Make sure buildah uses the new network stack.

Signed-off-by: Paul Holzinger <pholzing@redhat.com>
---
 vendor/golang.org/x/crypto/ssh/client.go | 15 ++++++++++++++-
 1 file changed, 14 insertions(+), 1 deletion(-)

(limited to 'vendor/golang.org/x/crypto/ssh/client.go')

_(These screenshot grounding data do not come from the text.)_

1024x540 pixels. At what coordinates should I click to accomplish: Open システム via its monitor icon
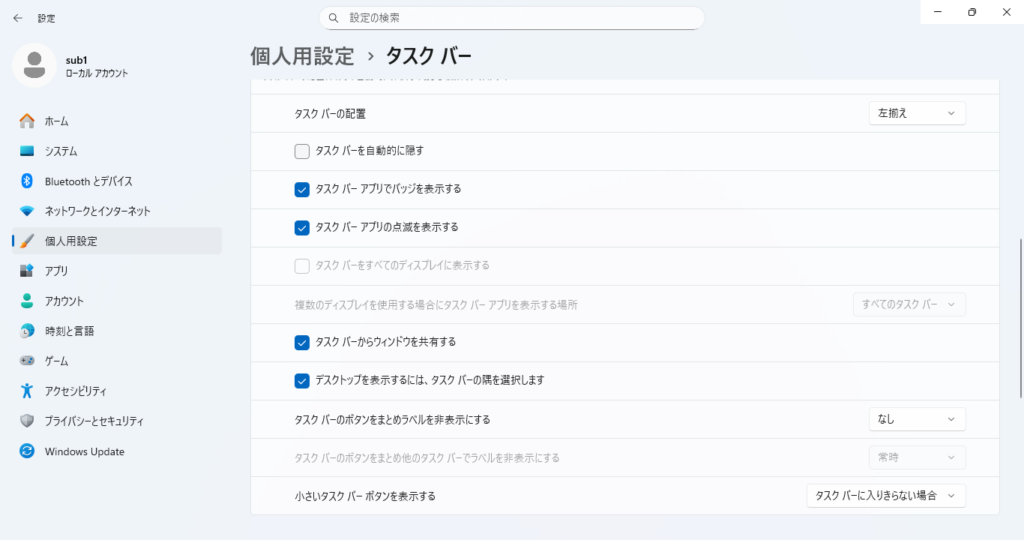pos(27,151)
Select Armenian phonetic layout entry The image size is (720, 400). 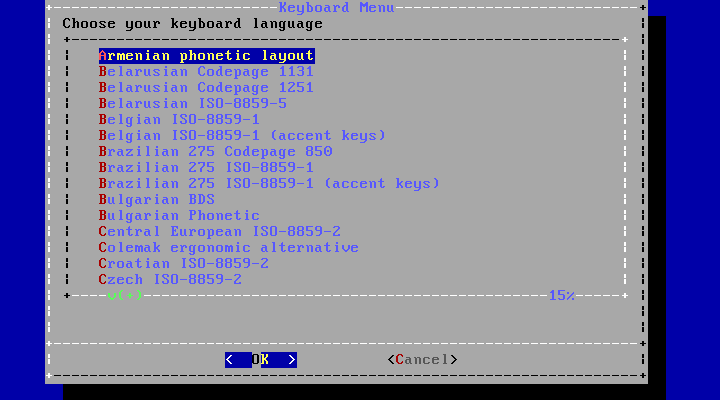pos(206,56)
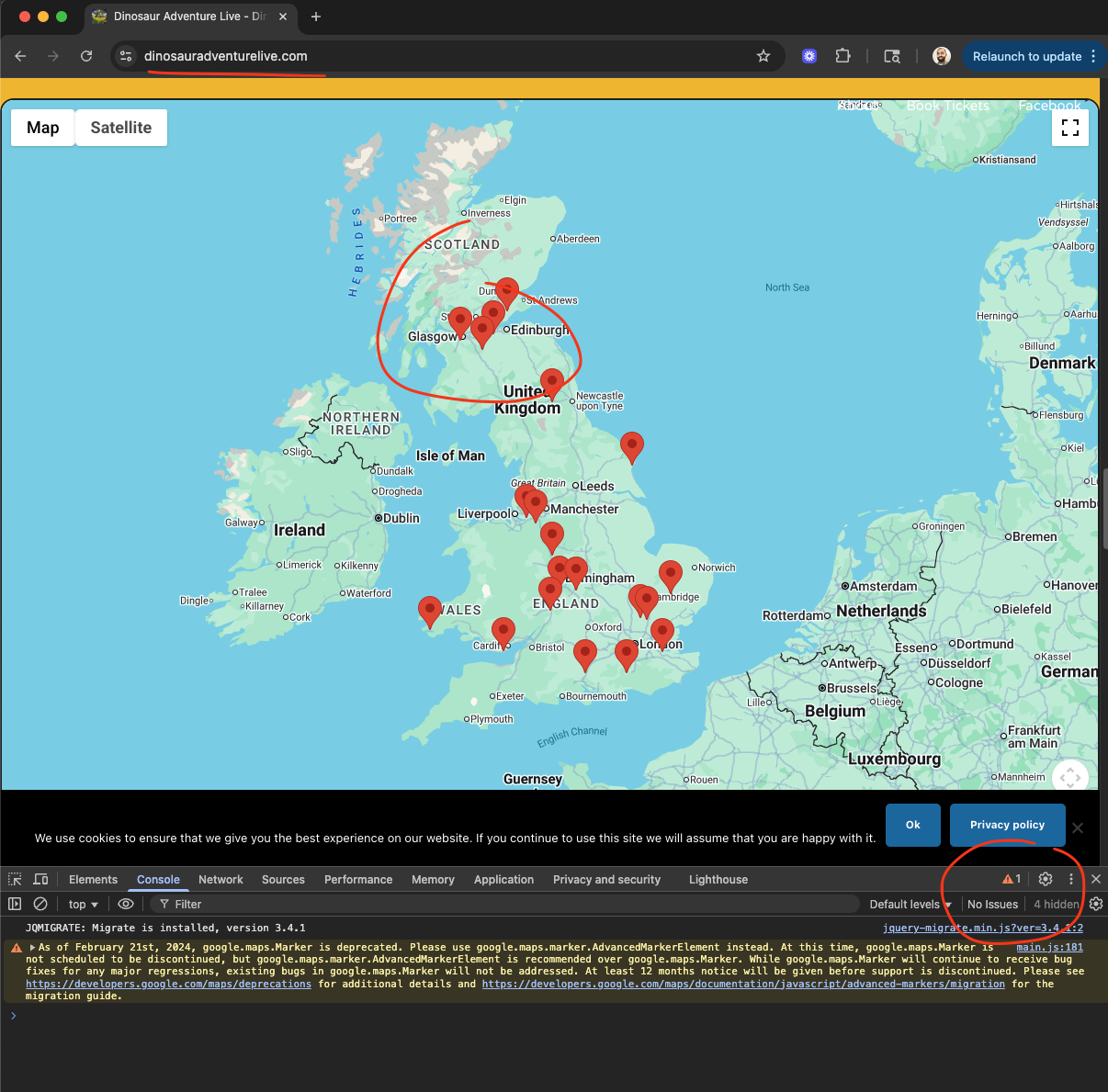1108x1092 pixels.
Task: Click the map fullscreen toggle icon
Action: pos(1070,128)
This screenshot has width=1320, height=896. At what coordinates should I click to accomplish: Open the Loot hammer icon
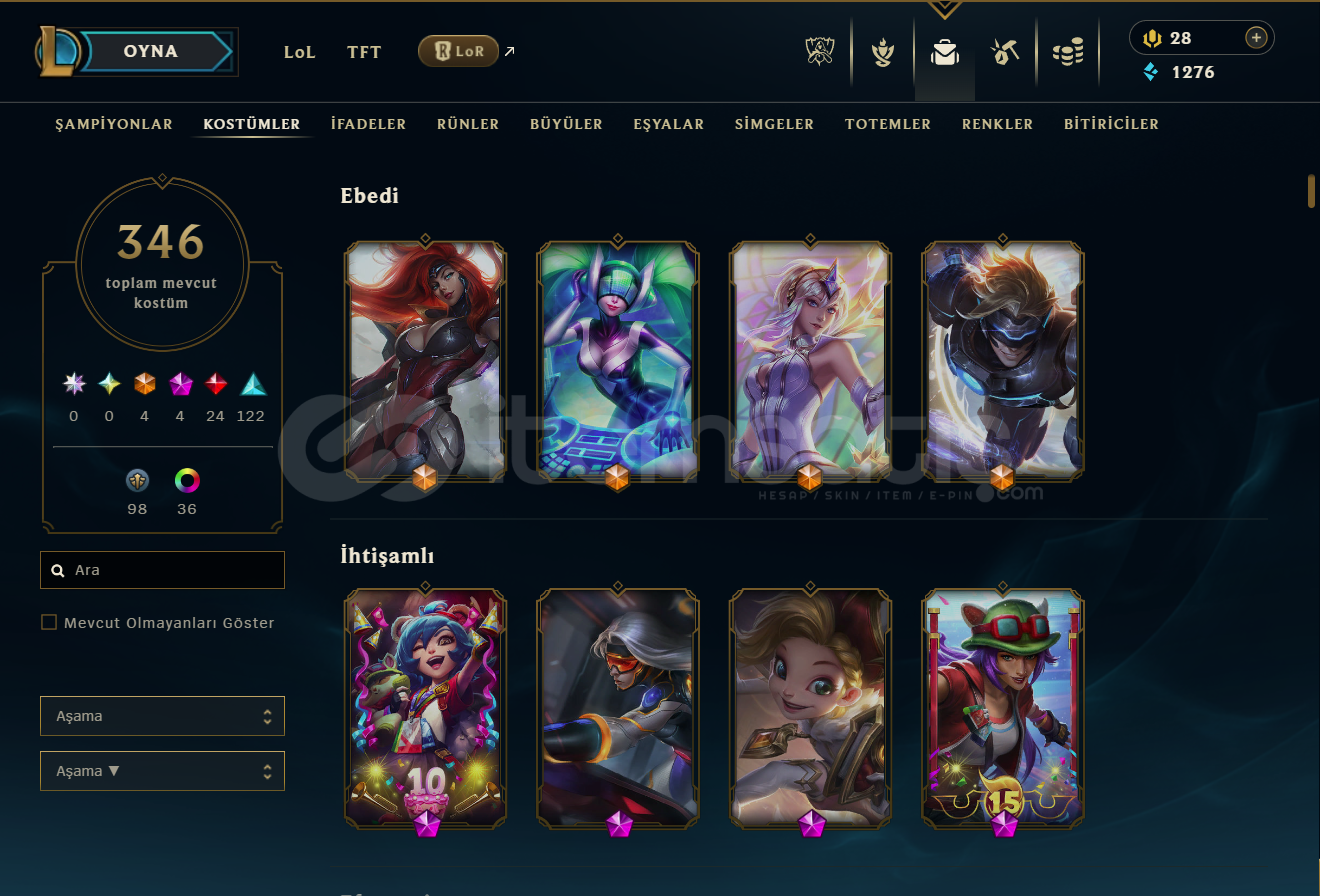pyautogui.click(x=1005, y=52)
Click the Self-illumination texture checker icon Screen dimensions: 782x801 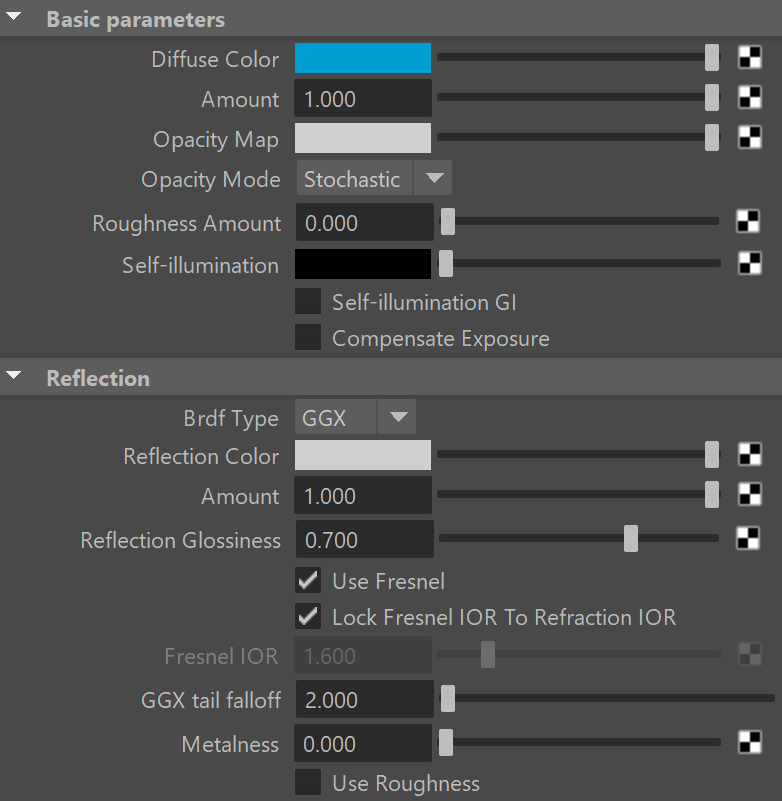tap(749, 263)
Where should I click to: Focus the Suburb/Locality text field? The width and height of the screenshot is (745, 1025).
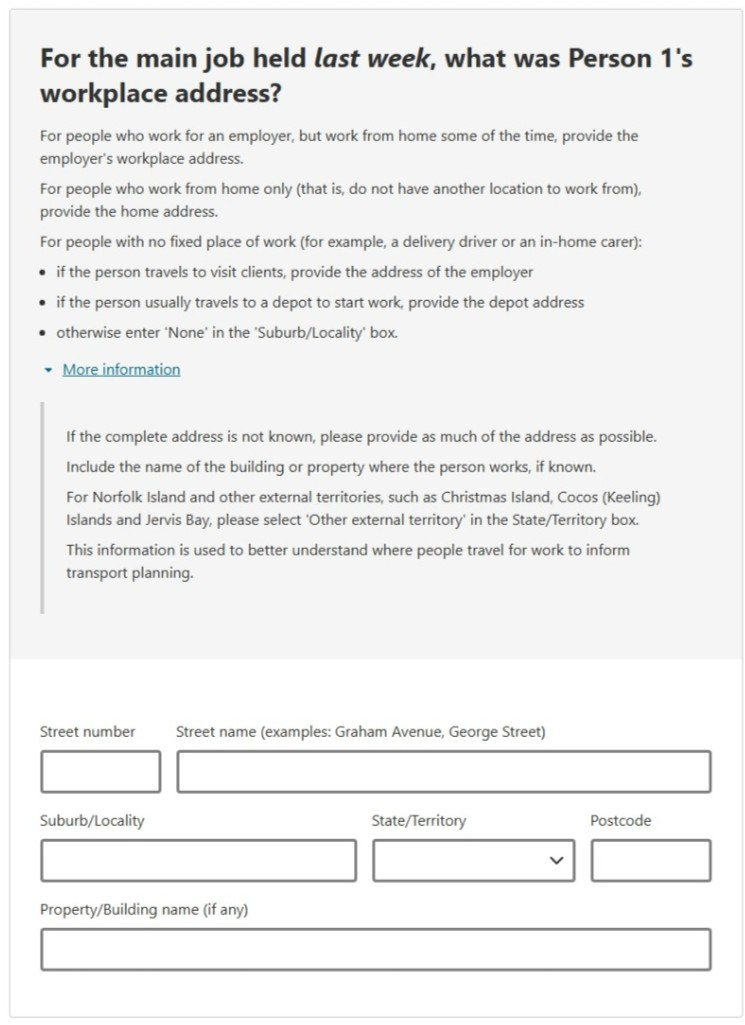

diff --git a/vendor/golang.org/x/crypto/ssh/client.go b/vendor/golang.org/x/crypto/ssh/client.go
index 99f68bd32..ba8621a89 100644
--- a/vendor/golang.org/x/crypto/ssh/client.go
+++ b/vendor/golang.org/x/crypto/ssh/client.go
@@ -115,12 +115,25 @@ func (c *connection) clientHandshake(dialAddress string, config *ClientConfig) e
 
 // verifyHostKeySignature verifies the host key obtained in the key
 // exchange.
-func verifyHostKeySignature(hostKey PublicKey, result *kexResult) error {
+func verifyHostKeySignature(hostKey PublicKey, algo string, result *kexResult) error {
 	sig, rest, ok := parseSignatureBody(result.Signature)
 	if len(rest) > 0 || !ok {
 		return errors.New("ssh: signature parse error")
 	}
 
+	// For keys, underlyingAlgo is exactly algo. For certificates,
+	// we have to look up the underlying key algorithm that SSH
+	// uses to evaluate signatures.
+	underlyingAlgo := algo
+	for sigAlgo, certAlgo := range certAlgoNames {
+		if certAlgo == algo {
+			underlyingAlgo = sigAlgo
+		}
+	}
+	if sig.Format != underlyingAlgo {
+		return fmt.Errorf("ssh: invalid signature algorithm %q, expected %q", sig.Format, underlyingAlgo)
+	}
+
 	return hostKey.Verify(result.H, sig)
 }
 
-- 
cgit v1.2.3-54-g00ecf